If you transfer your data from scanpy to seurat and include your UMAP reduction and coordinates you can probably do it. Alternatively, you can take a look at my most recent video which covers psuedotime in python on a scanpy object
@@sanbomics Thank you for your reply. As you said, I have completed the analysis of monocle. Thank you. And i also noticed that your most recent video for CellOracle! seems great!
I was implementing the code and was wondering what is the cds_pt_res.rds written in cds_pt_res
Oh, I might have just left that in there on accident. I was just saving the output to file so I didn't have to run the command again.
Thank's for your work❤️..i'm tryinh to install monocle3 and seurat-wrappers on R 4.3.2.using devtools and remotes..bt failed.. What should i do?
Hey there, I hope that this helps. I ended up using Seurat v 2.3.4 in order to get Seurat wrappers to work with my existing dataset.
Can i ask you which version of RStudio are working on? and also what other platforms can we use instead of it?
I loaded all package but this rasterizeBy function is not found. What package is this function in? Thanks in advance
Thats unfortunate. I am not sure off the top of my head. Were you able to figure it out?
It's not clear to me how the pseudotimes are calculated since not all points in the dataset belong to the tree. Geodetic distance is usable if all points belong to the tree, so how are pseudotimes actually calculated?
Each cell is projected onto the closest point on the trajectory to calculate pseudotime regardless of where the cell originally is in the reduced dimensional space. This is how it is calculated for all the cells even if they don't sit on the trajectory.

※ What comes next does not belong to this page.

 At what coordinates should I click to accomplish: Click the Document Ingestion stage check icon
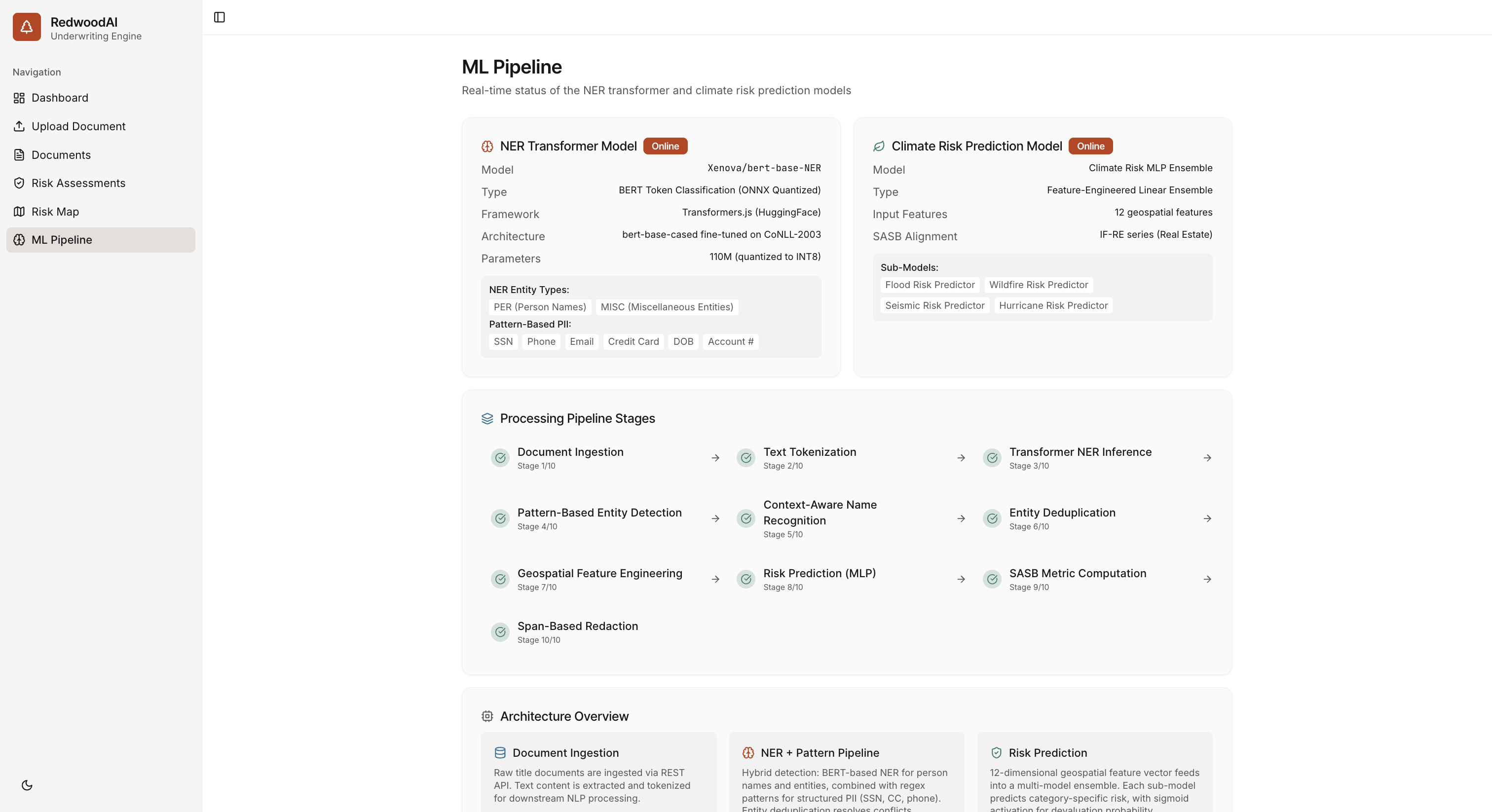tap(500, 457)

Hi @Sanbomics Thank you for your video. I tried to ran these commands on my dataset but at line 140 and with command: plot_cells(cds,show_trajectory_graph=F,color_cells_by="partition"), I am getting an error: Error: Must request at least one colour from a hue palette. Can you please guide what am I missing and how can I troubleshoot this error?
Hmm that is weird I haven't seen that before. Have you figured it out? Sorry for late reply
Hi, dude, what's the key differences between this trajectory and the velocity you told before?
Trajectory is a function of the gene expression change over time: "The gene expression of this cell is most similar with this cell". Velocity accounts for the proportion of nascent and mature RNA. The latter is a little more sophisticated imo, but they both have pros/cons
If you have the known time, then is it even necessary to look at differential expression across pseudotime? Isn't it more biologically relevant to look at differential expression along actual time?
Yes, but you don't usually have the known time. This was just a nice way to compare the two
@@sanbomics Thanks!
Great job thank you alot, would it be possible to do a tutorial For SCENIC (Single-Cell Regulatory Network Inference) Or if you know any alternatives for Regulons inference would be very helpfull. thanks alot again your vidios are helping tons of Junior bioinformaticion all over the world.
Hi! I have thought of doing a SCENIC one. I do cover BITFAM which is a TF activity inference tool
@@sanbomics thanks alot, doing scenic will be super amazing and useful
Hi,I am bioinformatics biggner and your video is very informative and easy to follow.I want to generate RNA editing event data from raw RNAseq data .Could you please make a vedio on RNA editing Or can you make a playlist which we can follow step by step? Because I did not find any video in youtube which I can follow step by step .Thanks in advance🙏🙏🙏
Hi, sure! exactly what do you mean by RNA editing? Splicing events / isoforms?